→ **Records provided**
--*--

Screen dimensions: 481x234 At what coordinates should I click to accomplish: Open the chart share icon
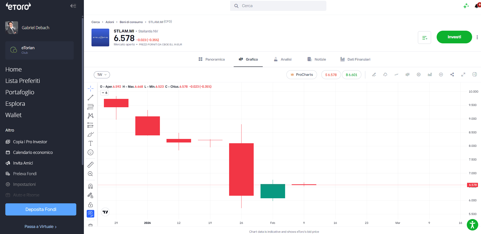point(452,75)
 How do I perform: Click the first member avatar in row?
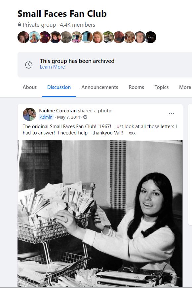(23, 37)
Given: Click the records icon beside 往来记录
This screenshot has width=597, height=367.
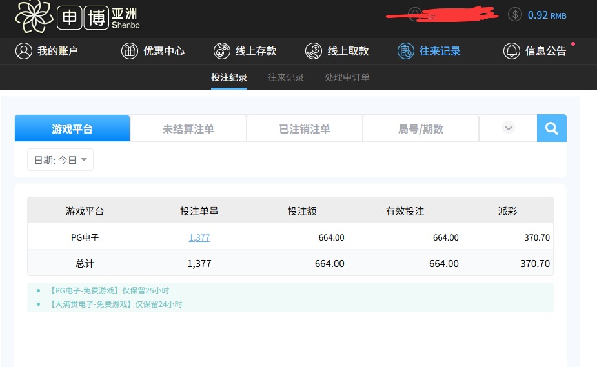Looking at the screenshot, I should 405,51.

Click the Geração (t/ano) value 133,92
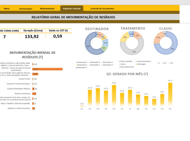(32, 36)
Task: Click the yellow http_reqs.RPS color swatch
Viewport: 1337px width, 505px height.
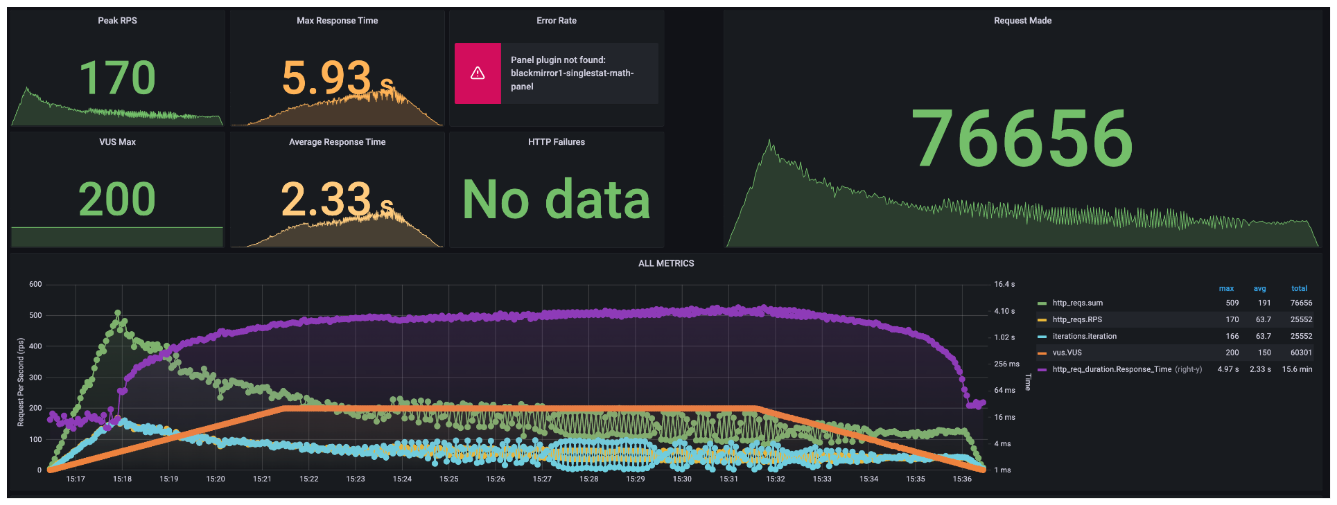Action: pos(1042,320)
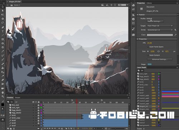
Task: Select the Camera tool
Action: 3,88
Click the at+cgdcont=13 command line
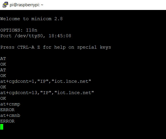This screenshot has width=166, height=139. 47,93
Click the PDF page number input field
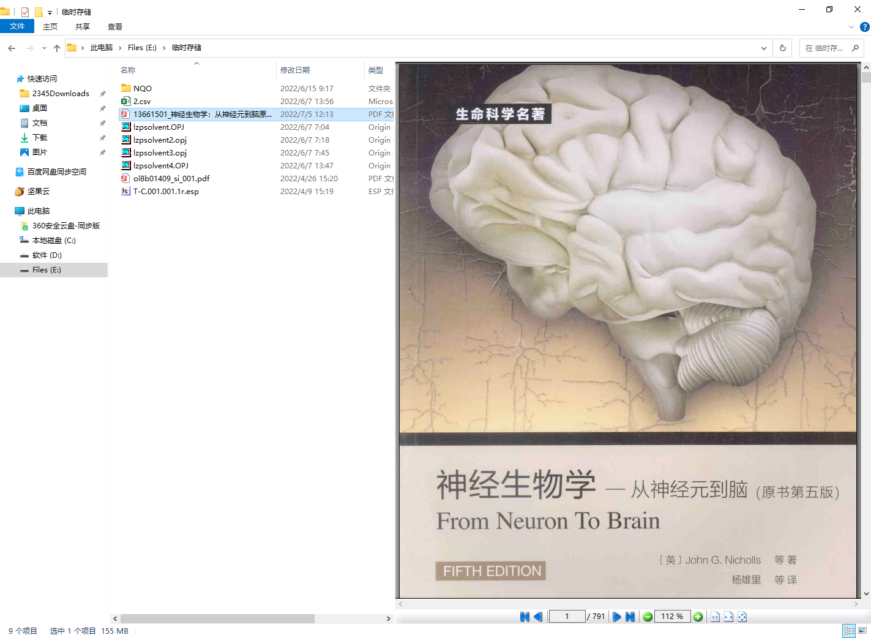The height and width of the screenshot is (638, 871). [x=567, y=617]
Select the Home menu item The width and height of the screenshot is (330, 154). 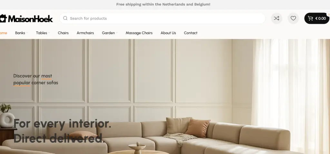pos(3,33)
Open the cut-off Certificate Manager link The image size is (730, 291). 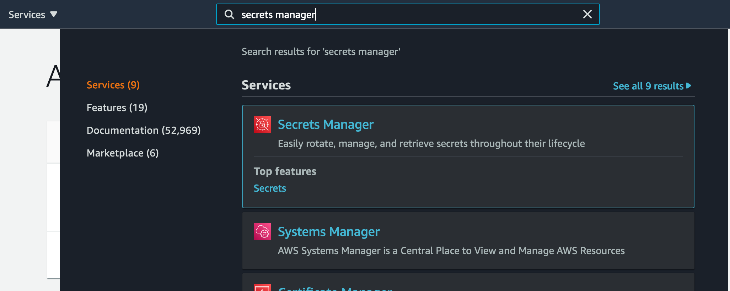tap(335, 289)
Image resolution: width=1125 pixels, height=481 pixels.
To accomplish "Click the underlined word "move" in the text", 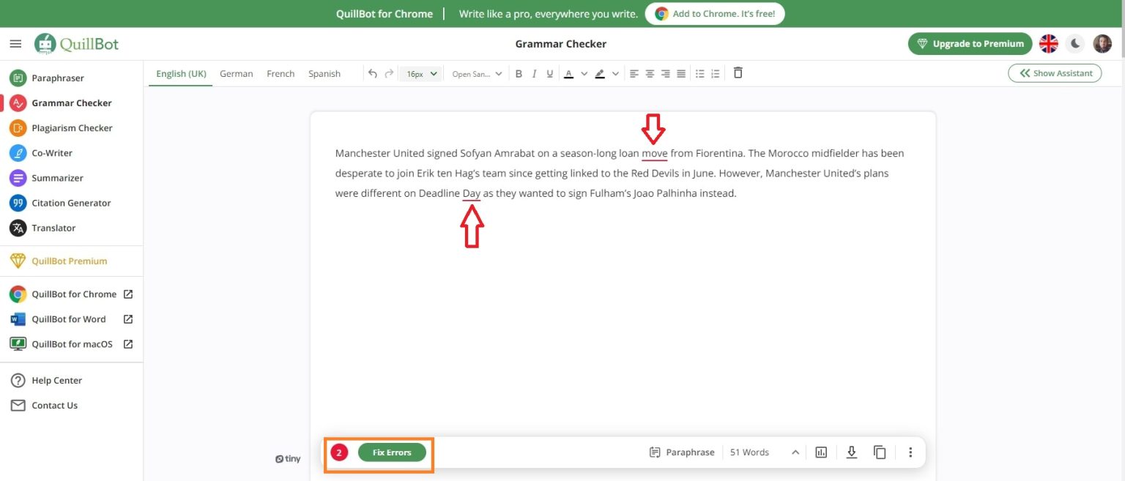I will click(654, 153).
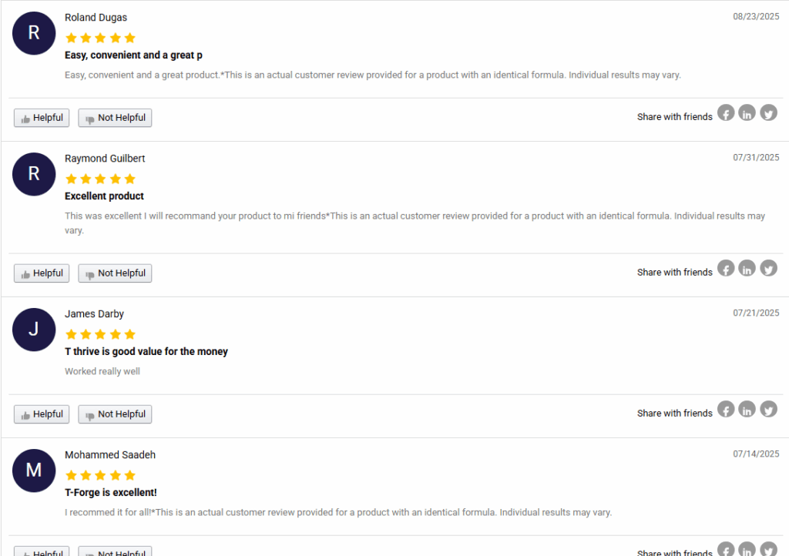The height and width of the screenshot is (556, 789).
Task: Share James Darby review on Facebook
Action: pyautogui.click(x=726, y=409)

--*--

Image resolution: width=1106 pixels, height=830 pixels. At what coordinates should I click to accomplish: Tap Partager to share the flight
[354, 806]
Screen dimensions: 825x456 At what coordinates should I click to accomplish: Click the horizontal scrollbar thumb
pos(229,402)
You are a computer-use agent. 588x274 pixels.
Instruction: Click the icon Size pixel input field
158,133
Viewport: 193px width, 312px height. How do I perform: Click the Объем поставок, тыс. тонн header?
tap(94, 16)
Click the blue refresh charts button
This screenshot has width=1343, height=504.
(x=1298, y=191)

--*--

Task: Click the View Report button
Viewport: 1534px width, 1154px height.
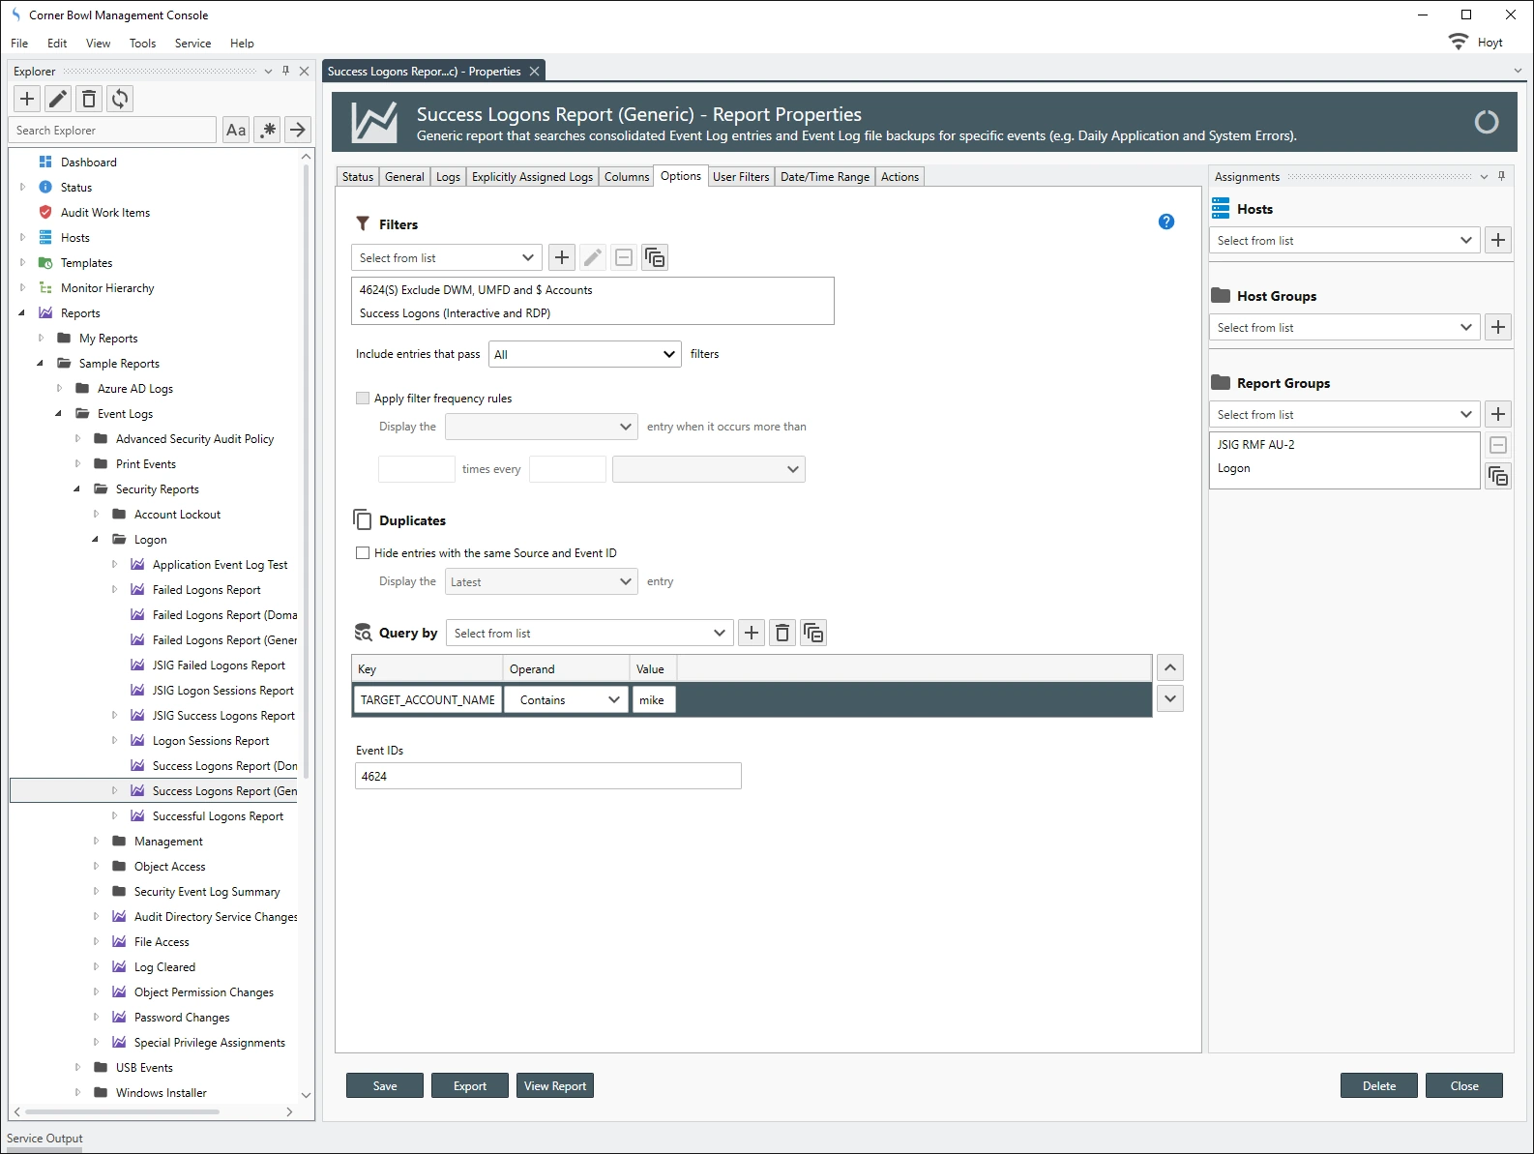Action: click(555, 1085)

--*--

Reproduce, word for word, only the lines in the records above from the line with "Screen dimensions: 481x234" through the line with "Task: Click the yellow", including both ends; omit the pictures.

Screen dimensions: 481x234 At what coordinates should I click to accomplish: Open the chart share icon
point(452,75)
 How do I perform: Click the first member avatar in row?
(23, 37)
Given: Click the records icon beside 往来记录
This screenshot has width=597, height=367.
Looking at the screenshot, I should 405,51.

Click the Geração (t/ano) value 133,92
(32, 36)
Task: Click the yellow http_reqs.RPS color swatch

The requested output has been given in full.